• **Text extract**
** Begin **
As the rest of the field wilted on Sunday, Rose stood strong, closing with an even-par 70 to win the U.S. Open for the first major title of his career and his fifth victory in America.
The 33-year-old Englishman is now cast as among the favorites in the 114th U.S. Open, which starts Thursday at the No. 2 Course at Pinehurst Resort & Country Club, which, like Merion, will also play as a par 70.
Rose secured the 2013 title by firing a superb, 229-yard 4-iron that zeroed in on the flag and, most importantly, safely found the green. From there, he two-putted for par, a 1-over 281 total, and a two-stroke victory over Phil Mickelson and Jason Day.
Since then, Rose has enjoyed wearing the crown of U.S. Open champion and now looks forward to the opportunity to repeat. "I thoroughly enjoyed being U.S. Open champion and I think also, though, having had a whole year now, I'm also ready for the challenge ahead and certainly ready for this week," Rose told reporters Tuesday.
"So, yeah, all in all it's just been an honor to be the U.S. Open champion. I think it's the reception I've had wherever I've gone, it's definitely, from my point of view, from my career's point of view, it's moved the needle. And very few tournaments you win make an impact, but certainly winning a major championship did do that for me and that was fun."
** End **
• **Problem 1**
Transcribe the U.S. Open passage in full, keeping every word and mark unchanged.
The rows below are unrelated to the U.S. Open passage.

• **Input for this task**
** Begin **
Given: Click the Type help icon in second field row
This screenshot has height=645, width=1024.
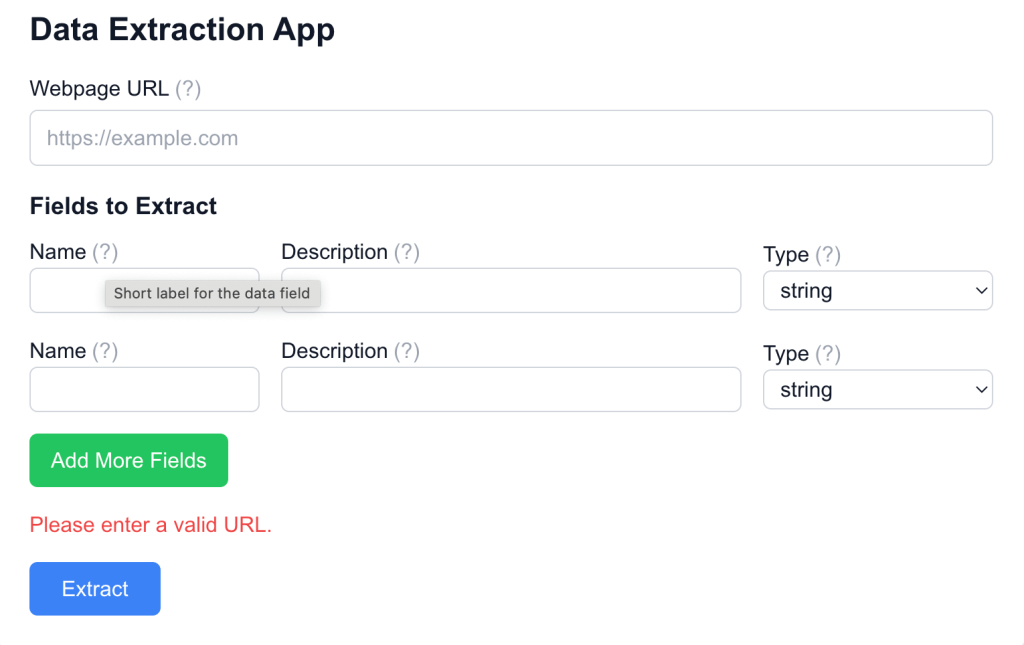Looking at the screenshot, I should coord(828,354).
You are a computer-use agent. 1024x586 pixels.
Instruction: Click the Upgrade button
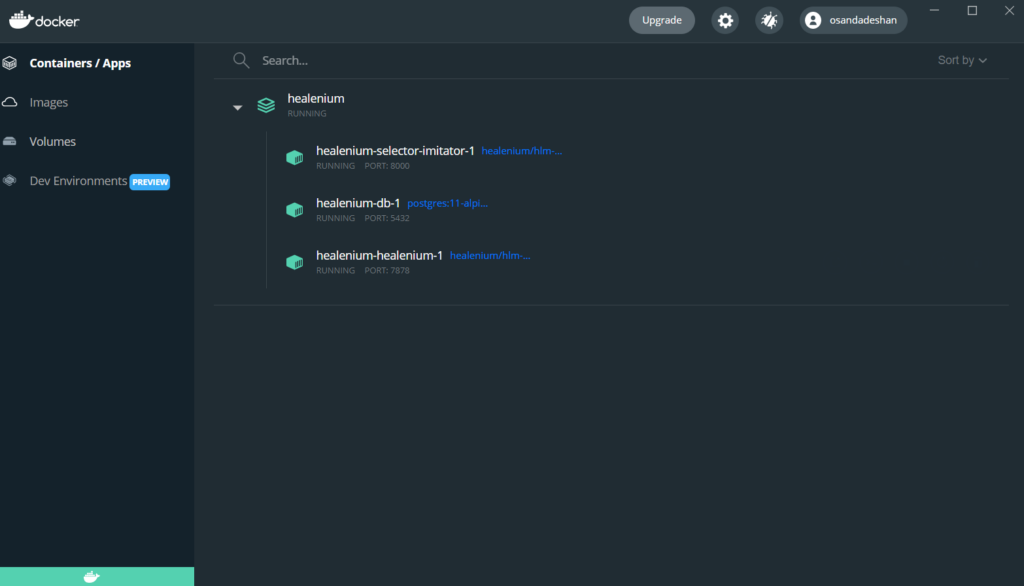tap(661, 20)
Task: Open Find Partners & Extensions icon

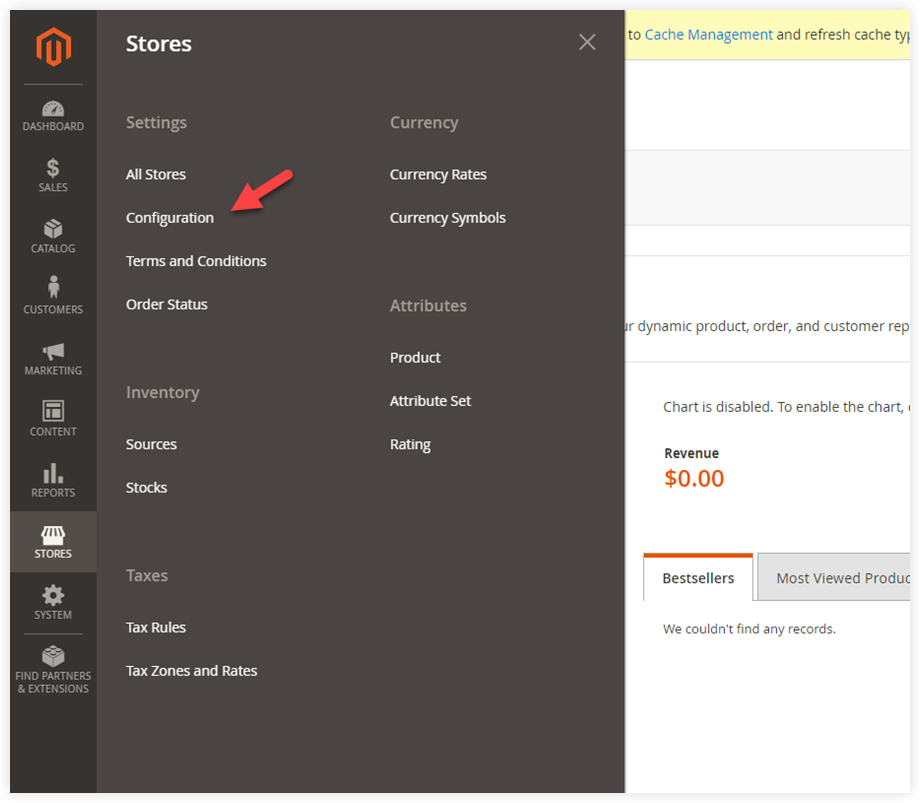Action: pos(53,656)
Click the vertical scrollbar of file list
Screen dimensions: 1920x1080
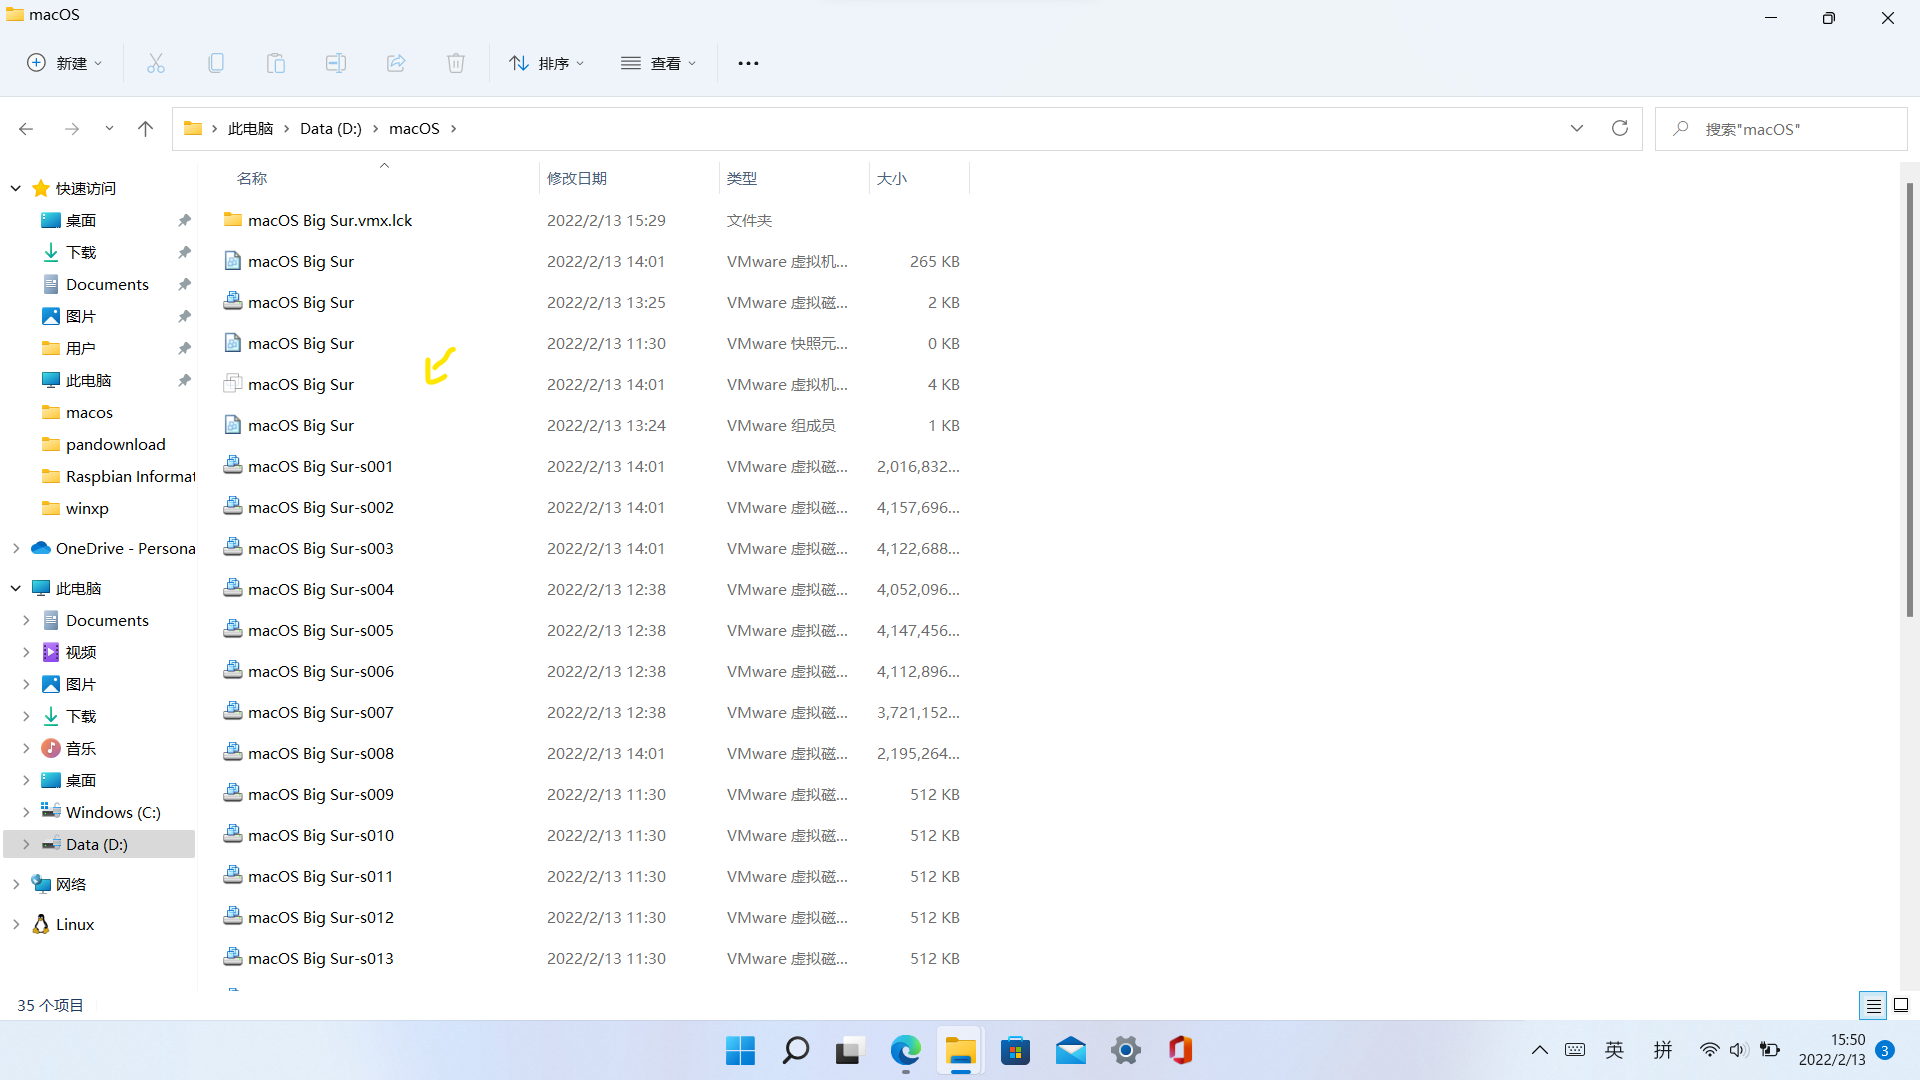click(1909, 400)
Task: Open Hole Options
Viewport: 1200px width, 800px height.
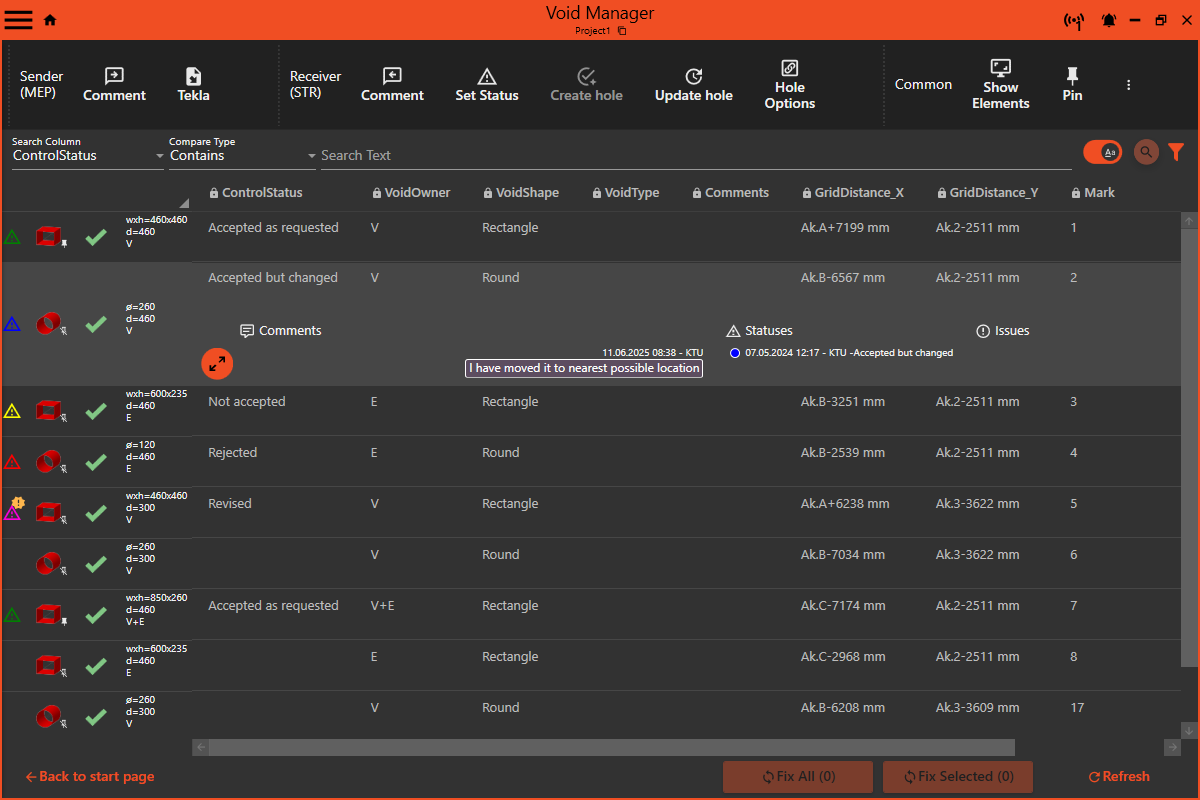Action: (x=789, y=85)
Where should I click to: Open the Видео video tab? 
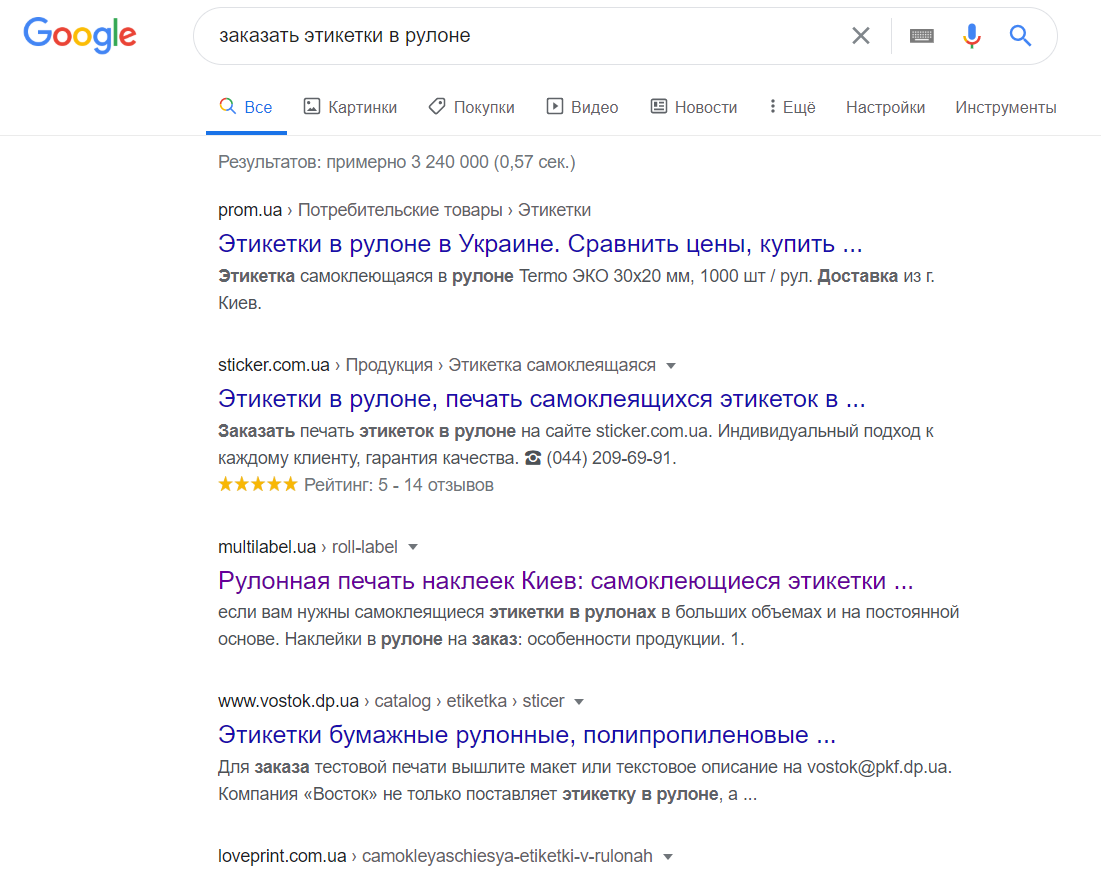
** End **
• **Problem 2**
Restate word for word the rows from the line holding "Task: Open Find Partners & Extensions icon" through the last of the rows, inclusive, and leave the pictures out.

• **Exercise output 1**
As the rest of the field wilted on Sunday, Rose stood strong, closing with an even-par 70 to win the U.S. Open for the first major title of his career and his fifth victory in America.
The 33-year-old Englishman is now cast as among the favorites in the 114th U.S. Open, which starts Thursday at the No. 2 Course at Pinehurst Resort & Country Club, which, like Merion, will also play as a par 70.
Rose secured the 2013 title by firing a superb, 229-yard 4-iron that zeroed in on the flag and, most importantly, safely found the green. From there, he two-putted for par, a 1-over 281 total, and a two-stroke victory over Phil Mickelson and Jason Day.
Since then, Rose has enjoyed wearing the crown of U.S. Open champion and now looks forward to the opportunity to repeat. "I thoroughly enjoyed being U.S. Open champion and I think also, though, having had a whole year now, I'm also ready for the challenge ahead and certainly ready for this week," Rose told reporters Tuesday.
"So, yeah, all in all it's just been an honor to be the U.S. Open champion. I think it's the reception I've had wherever I've gone, it's definitely, from my point of view, from my career's point of view, it's moved the needle. And very few tournaments you win make an impact, but certainly winning a major championship did do that for me and that was fun."

• **Exercise output 2**
Task: Open Find Partners & Extensions icon

Action: pos(53,656)
Click the vertical scrollbar of file list
Screen dimensions: 1920x1080
click(1909, 400)
Task: Open Hole Options
Viewport: 1200px width, 800px height.
Action: (x=789, y=85)
Where should I click to: Open the Видео video tab? 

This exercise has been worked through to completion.